Em 1899, Emília Freitas publicou sua obra com um pedido de desculpas aos intelectuais, principalmente aos escritores brasileiros, já prevendo as críticas que receberia pelo seu romance ousado para a época, no qual mulheres comandam todos os ramos de uma sociedade, inclusive governando-a. Estava ciente do ar inacreditável de sua obra, mas ainda assim a oferecia a quem tivesse o coração aberto para recebê-la das mãos de sua humilde (e sagaz) escritora.

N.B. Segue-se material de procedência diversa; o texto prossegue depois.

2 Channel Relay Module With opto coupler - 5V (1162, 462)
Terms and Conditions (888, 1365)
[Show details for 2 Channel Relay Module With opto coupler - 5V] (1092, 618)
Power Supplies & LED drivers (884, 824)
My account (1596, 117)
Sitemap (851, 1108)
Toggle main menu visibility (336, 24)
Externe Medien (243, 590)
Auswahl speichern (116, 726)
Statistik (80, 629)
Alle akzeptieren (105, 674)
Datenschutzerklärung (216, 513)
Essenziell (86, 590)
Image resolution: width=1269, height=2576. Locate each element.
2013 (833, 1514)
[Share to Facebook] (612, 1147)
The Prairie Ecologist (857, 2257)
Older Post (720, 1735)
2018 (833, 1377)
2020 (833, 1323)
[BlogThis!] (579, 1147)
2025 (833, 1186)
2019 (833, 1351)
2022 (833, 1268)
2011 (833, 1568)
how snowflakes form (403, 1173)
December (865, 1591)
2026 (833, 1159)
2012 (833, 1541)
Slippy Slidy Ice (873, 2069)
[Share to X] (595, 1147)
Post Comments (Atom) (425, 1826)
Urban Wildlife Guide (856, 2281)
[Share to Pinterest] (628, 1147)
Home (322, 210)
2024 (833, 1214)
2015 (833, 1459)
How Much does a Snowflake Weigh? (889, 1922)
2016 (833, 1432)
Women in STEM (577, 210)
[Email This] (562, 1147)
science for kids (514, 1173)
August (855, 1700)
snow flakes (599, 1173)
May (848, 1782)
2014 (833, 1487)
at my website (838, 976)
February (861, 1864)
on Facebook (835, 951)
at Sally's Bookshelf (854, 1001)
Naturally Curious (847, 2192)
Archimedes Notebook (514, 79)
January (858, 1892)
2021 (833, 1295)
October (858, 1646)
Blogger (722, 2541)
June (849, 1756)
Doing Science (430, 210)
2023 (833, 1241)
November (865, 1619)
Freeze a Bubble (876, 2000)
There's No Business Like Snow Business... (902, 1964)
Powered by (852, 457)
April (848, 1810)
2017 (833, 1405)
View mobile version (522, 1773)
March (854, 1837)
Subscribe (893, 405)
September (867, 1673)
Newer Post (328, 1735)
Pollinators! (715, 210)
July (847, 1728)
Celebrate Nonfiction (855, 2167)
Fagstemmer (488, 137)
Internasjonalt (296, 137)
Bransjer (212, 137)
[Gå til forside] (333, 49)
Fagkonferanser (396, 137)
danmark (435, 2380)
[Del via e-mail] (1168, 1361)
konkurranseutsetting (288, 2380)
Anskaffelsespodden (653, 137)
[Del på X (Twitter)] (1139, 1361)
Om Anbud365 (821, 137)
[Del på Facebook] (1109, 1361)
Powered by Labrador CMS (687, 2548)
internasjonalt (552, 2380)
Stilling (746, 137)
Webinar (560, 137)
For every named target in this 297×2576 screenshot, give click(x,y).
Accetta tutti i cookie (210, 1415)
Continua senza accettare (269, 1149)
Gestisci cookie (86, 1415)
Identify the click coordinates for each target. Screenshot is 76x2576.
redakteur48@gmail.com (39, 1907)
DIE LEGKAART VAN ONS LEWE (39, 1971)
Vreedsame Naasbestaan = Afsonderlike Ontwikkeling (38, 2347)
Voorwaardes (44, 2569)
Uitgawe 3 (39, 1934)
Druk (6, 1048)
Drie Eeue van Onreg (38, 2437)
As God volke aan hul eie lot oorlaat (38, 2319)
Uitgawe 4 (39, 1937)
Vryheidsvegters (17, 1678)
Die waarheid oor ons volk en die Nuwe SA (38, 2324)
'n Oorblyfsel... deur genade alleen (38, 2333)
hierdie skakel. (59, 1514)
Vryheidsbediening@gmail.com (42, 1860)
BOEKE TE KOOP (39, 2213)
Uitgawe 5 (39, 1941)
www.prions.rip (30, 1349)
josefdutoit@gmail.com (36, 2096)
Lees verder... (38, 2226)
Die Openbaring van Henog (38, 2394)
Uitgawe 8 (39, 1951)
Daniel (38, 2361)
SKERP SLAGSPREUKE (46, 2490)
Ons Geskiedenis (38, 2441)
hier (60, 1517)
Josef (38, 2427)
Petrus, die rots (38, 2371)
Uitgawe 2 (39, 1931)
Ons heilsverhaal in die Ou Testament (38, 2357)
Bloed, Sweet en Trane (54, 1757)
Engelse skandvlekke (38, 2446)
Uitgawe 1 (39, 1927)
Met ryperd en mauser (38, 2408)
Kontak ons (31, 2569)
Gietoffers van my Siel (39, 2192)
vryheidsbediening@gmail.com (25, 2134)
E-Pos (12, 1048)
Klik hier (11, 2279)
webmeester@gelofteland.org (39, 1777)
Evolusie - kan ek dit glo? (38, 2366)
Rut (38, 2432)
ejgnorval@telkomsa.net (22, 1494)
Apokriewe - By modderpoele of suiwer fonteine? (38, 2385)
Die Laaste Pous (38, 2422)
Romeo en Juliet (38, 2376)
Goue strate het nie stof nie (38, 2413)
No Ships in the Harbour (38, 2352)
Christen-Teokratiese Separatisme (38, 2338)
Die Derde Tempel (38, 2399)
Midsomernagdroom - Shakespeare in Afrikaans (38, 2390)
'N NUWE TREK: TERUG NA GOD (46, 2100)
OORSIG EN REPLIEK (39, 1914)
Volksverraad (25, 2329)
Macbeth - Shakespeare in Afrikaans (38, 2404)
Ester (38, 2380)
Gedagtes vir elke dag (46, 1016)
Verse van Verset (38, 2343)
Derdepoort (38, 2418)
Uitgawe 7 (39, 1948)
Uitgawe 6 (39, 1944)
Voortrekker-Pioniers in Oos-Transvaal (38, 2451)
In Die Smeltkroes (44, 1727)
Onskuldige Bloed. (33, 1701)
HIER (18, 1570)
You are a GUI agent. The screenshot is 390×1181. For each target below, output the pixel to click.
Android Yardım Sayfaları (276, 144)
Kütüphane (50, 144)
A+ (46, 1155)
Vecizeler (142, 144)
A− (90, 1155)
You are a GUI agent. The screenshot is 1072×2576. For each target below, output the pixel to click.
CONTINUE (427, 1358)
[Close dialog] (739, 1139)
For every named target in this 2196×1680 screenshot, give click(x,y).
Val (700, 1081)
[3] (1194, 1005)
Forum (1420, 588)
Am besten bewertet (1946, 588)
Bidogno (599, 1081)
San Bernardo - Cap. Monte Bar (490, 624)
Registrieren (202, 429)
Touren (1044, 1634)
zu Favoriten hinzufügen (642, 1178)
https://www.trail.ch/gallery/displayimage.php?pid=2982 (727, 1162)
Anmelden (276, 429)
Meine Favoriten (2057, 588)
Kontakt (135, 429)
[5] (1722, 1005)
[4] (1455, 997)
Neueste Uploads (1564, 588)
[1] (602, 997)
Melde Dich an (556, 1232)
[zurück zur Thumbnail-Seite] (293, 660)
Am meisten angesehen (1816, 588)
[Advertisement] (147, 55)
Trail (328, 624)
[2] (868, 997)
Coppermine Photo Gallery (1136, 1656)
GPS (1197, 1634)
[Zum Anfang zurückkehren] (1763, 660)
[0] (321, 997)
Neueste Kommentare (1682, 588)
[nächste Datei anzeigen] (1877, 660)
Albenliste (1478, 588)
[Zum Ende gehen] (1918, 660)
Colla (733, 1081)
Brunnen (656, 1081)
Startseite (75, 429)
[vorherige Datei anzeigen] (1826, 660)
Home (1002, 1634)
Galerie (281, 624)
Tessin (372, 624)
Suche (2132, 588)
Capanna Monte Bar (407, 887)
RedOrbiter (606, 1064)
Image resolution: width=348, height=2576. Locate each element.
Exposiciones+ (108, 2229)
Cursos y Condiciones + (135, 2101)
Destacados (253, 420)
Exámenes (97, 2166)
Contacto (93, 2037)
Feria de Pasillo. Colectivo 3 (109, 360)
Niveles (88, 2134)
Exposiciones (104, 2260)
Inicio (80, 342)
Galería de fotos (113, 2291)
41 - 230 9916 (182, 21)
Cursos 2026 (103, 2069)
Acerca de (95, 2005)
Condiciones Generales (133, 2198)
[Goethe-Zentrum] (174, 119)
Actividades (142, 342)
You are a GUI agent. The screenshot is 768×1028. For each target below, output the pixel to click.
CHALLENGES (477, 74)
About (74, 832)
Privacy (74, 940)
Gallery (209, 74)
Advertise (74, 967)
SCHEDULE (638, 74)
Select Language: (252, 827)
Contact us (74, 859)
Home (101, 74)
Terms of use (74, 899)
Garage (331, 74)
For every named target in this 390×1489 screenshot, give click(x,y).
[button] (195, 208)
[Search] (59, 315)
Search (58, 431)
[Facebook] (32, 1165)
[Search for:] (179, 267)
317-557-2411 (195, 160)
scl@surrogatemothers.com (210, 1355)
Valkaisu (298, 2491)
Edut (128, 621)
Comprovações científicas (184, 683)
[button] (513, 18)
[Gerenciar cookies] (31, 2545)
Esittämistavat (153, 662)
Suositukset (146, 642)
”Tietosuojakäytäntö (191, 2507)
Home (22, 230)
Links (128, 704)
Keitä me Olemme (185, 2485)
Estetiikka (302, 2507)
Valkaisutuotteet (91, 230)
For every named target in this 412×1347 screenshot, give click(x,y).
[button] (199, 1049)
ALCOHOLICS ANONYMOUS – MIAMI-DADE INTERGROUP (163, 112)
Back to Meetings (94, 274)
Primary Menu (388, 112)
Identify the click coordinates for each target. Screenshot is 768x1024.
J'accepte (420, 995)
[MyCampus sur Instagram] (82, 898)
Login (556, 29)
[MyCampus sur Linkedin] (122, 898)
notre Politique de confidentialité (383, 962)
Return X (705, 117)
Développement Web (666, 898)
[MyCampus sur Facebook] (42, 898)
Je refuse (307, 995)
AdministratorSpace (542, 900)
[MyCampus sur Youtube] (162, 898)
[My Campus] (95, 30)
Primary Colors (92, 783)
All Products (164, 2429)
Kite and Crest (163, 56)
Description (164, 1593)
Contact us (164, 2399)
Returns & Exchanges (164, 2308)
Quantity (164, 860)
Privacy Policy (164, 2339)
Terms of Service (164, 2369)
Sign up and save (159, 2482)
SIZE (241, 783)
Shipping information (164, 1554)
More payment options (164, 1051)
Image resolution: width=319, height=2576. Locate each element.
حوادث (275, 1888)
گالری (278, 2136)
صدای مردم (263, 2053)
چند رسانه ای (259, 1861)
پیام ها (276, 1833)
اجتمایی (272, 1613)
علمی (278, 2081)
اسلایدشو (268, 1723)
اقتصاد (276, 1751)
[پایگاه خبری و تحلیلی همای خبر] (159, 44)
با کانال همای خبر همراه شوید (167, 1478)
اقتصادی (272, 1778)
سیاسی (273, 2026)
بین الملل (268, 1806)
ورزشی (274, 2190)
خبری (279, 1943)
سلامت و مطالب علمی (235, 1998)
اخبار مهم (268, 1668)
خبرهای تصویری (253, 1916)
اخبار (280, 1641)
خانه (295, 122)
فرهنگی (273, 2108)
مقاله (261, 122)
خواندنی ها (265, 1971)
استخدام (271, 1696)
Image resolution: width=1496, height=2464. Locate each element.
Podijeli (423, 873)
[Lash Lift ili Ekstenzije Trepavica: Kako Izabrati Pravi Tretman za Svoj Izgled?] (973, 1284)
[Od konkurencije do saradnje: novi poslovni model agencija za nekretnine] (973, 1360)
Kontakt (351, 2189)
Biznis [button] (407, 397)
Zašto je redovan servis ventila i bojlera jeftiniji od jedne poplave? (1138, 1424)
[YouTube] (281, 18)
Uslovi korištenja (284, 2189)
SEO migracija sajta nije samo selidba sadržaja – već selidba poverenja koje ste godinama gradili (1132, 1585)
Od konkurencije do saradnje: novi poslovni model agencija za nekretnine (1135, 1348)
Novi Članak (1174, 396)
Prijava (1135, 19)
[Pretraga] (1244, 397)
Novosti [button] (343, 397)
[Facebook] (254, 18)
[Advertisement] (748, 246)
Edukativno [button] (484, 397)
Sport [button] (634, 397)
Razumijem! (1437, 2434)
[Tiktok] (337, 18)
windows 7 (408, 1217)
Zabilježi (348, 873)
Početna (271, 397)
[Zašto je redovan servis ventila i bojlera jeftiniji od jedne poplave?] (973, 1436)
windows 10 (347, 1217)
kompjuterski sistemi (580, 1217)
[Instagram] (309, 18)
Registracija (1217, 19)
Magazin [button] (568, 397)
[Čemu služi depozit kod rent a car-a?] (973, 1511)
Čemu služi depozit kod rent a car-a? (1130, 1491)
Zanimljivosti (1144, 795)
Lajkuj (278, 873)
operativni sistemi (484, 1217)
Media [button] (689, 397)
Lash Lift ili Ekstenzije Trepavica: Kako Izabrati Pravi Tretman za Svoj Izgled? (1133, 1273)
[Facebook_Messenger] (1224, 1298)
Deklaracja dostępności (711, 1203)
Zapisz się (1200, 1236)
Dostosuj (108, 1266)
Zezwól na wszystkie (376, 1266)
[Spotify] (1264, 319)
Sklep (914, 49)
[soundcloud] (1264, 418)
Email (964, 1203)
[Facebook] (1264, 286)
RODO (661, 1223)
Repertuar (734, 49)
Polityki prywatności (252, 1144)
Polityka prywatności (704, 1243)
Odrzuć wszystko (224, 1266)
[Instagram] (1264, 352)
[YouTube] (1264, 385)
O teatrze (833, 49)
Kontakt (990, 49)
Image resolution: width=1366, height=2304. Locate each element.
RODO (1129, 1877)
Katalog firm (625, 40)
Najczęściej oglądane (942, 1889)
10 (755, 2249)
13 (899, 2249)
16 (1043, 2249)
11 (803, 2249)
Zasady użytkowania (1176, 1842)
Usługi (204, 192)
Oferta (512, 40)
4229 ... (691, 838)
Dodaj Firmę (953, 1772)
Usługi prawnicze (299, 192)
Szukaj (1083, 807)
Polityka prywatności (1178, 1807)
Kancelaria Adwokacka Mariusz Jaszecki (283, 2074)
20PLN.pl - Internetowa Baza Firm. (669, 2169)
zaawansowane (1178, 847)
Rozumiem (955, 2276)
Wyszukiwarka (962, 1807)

Esse é um retrato que podemos fazer da autora cearense que, apesar de não ter inaugurado a literatura especulativa no Brasil, certamente sua utopia liderada por mulheres foi a pioneira no que costumam chamar de ficção científica feminista, uma vertente da ficção científica que lida com os direitos das mulheres na sociedade e que conta com nomes como Ursula Le Guin e Margaret Atwood. Essa era uma dentre as muitas lutas sociais a que Emília estava ligada e que permeiam suas obras, como o abolicionismo, o autoritarismo e a desigualdade socioeconômica, por exemplo, muitas das quais infelizmente continuam atuais.
Segundo Alcilene Cavalcante, Emília Freitas, filha do tenente-coronel Antônio José de Freitas e de Maria de Jesus Freitas, nasceu em 11 de janeiro 1855, em Passagem das Pedras, município de Aracati, no Ceará. Segundo nota de Otacílio Colares, Passagem das Pedras era um antigo distrito da cidade de Jaguaruna, no município de Aracati, e deve-se ao fato de o leito por onde se fazia a travessia do Rio Jaguaribe ser bastante pedregoso.
Após a morte do pai, a família mudou-se para a capital, onde Emília teve a oportunidade de estudar e formar-se professora. Foi poeta e romancista, tendo escrito para diversos jornais literários, dentre eles o Libertador e o Cearense. Em 6 de janeiro 1883, discursou e recitou poemas durante a fundação da Sociedade das Cearenses Libertadoras, ligada à causa abolicionista. Sua mãe faleceu em 1885, e em 1892 ela se mudou com o irmão para Manaus, onde foi professora do Instituto Benjamin Constant.
Casou-se em 1900 com o jornalista Arthunio Vieira e regressou ao Ceará. Tornou-se cofundadora do grupo espírita “Verdade e Luz” de Maranguape, Ceará, e publicou, junto ao marido, o jornal espírita Luz e Fé. Em 1901, retornou a Manaus, onde faleceu em 18 de agosto 1908, após a morte do marido.
De suas obras, temos notícias da coletânea de poemas “Canções do Lar” (1891), contendo seus poemas mais famosos, como “Conforto” (1875), “A mãe escrava” (1877) e “Um quadro” (1878) — este último, segundo Otacílio Colares, dedicado à memória do pai e dos irmãos João Batista, Cícero Cicinato, Carlos Augusto e Antonio Henrique, todos falecidos em um curto período de tempo —, e dos romances “O Renegado” (1892) e “A Rainha do Ignoto” (1899).
Bibliografia:
Cavalcante, Alcilene. Uma escritora na periferia do Império: vida e obra de Emília Freitas (1855-1908). Tese de doutorado em Literatura Brasileira, apresentada ao Programa de Pós-Graduação em Letras: Estudos Literários da Faculdade de Letras da UFMG. UFMG: Belo Horizonte, 2007.
Valek, Aline. “Emília Freitas, pioneira na literatura fantástica brasileira”. In: Carta Capital [online]. Disponível em: www.cartacapital.com.br/cultura/a-mulher-que-inaugurou-a-literatura-fantastica-brasileira.